Mohandas Gandhi was one of the great human beings of the 20th Century, and there's a lot that freedom-seekers can learn from his example. Of Indian origin, he trained as an attorney in London and set out for Pretoria to start his career but in 1893 was thrown off a train in Pietermaritzburg because, despite his first class ticket, he was "colored." The experience changed his entire outlook.
He led non-violent resistance movements in both South Africa and India until his death by assassination in 1948; his great mission to see the British colonists depart, fulfilled.
The resistance technique he developed he called Satyagraha, meaning devotion to the truth, and it involved not obeying the ruler, but not using violence against him either. In South Africa he and his followers burned their ID cards (which classified them as colored) and declined to obey other orders. In India he taught villagers not to buy cloth imported from Britain but to weave their own; this was far more expensive, but monkey-wrenched the colonial economy. Similarly he led a march to the sea where they made their own salt, a vital commodity which the colonial rulers had monopolized; again, disrupting the economy without using any violence. Gradually, the rulers began to treat him as a serious nuisance.
Towards the end of British rule he met with the Governor and his entourage and was asked if he seriously expected them to just walk away from India; he said "Yes" and explained that it was impossible for 100,000 Englishmen to rule 350 million Indians without the latters' cooperation; and he intended for that cooperation to be withdrawn.
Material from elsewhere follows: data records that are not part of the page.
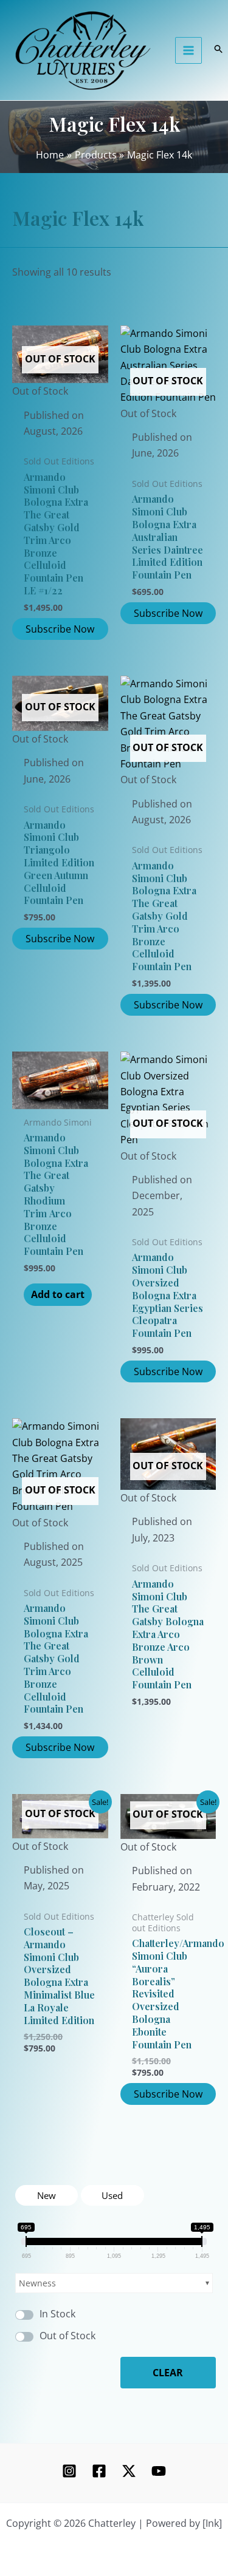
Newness (37, 2283)
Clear (168, 2372)
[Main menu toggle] (188, 50)
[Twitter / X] (129, 2471)
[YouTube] (158, 2471)
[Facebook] (99, 2471)
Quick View (60, 388)
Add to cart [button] (58, 1294)
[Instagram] (69, 2471)
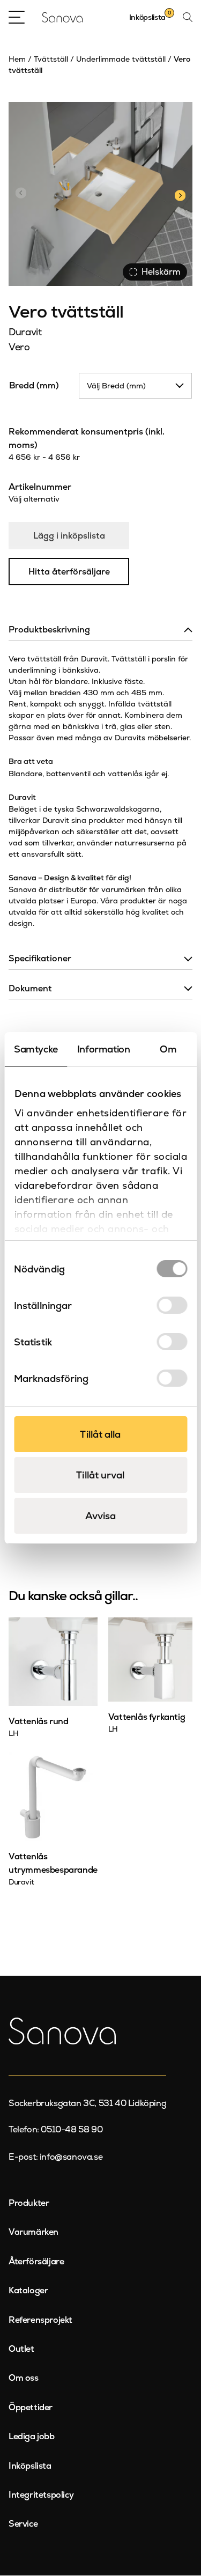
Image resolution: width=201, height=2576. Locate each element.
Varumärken (33, 2232)
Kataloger (28, 2290)
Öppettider (31, 2407)
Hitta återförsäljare (69, 571)
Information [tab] (103, 1049)
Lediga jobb (32, 2436)
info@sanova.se (71, 2156)
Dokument (30, 988)
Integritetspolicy (41, 2494)
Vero (19, 347)
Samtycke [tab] (36, 1049)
A few years later, that is exactly what happened. The lesson for anyone else being ruled by a small élite is obvious.
That all said and meant, I think the adulation of Gandhi is overdone.
That he caused a nuisance to the respective rulers is beyond doubt. That he did bring about some relaxation of their arrogant laws is also true. But he did not cause the British to leave India and he did not end what was later called "apartheid" in South Africa. The British left India because by 1945 they were close to bankruptcy from the follies of two major wars and had concluded that their many colonies were liabilities, not assets, and they set about shedding them as fast as they could. India was just the biggest of many.
Further, they were in such a hurry to quit that the job was not well done; the rivalry between Hindus and Moslems became so intense that they split the new nation in two (later, three: Pakistan, Bangladesh and India) with terrible violence erupting between the millions relocating between the territories. Gandhi wasn't responsible directly, unless he hurried the process along; and that is just what his admirers claim he did. He certainly opposed the partition, but he was unable to stop it. Had independence been delayed a year or two, it might have been arranged much more peacefully.
Gandhi also set his sights far too low. Instead of using his ideas and influence to bring about an end to government altogether, he aimed only to end colonial government; the replacement was, for several decades, markedly worse. At day's end he was still a statist. His is the story of all other revolutions in history.
As the avalanche of Transition to Liberty gains momentum here, a few years from now, we shall for a while be in a state of turmoil; the old order will still be around, dangerously armed, even as their resources are draining away. We can well emulate Gandhi's Satyagraha and politely ignore their orders, while refraining from the use of our ever-growing arsenal of firearms. That will usefully hasten their dissolution. But unlike him, we shall keep our eyes fixed on the main objective: the elimination of all government. We shall instead issue invitations to study in the Freedom Academy, until there is not one person who has not done so and in consequence ended his employment by the archists.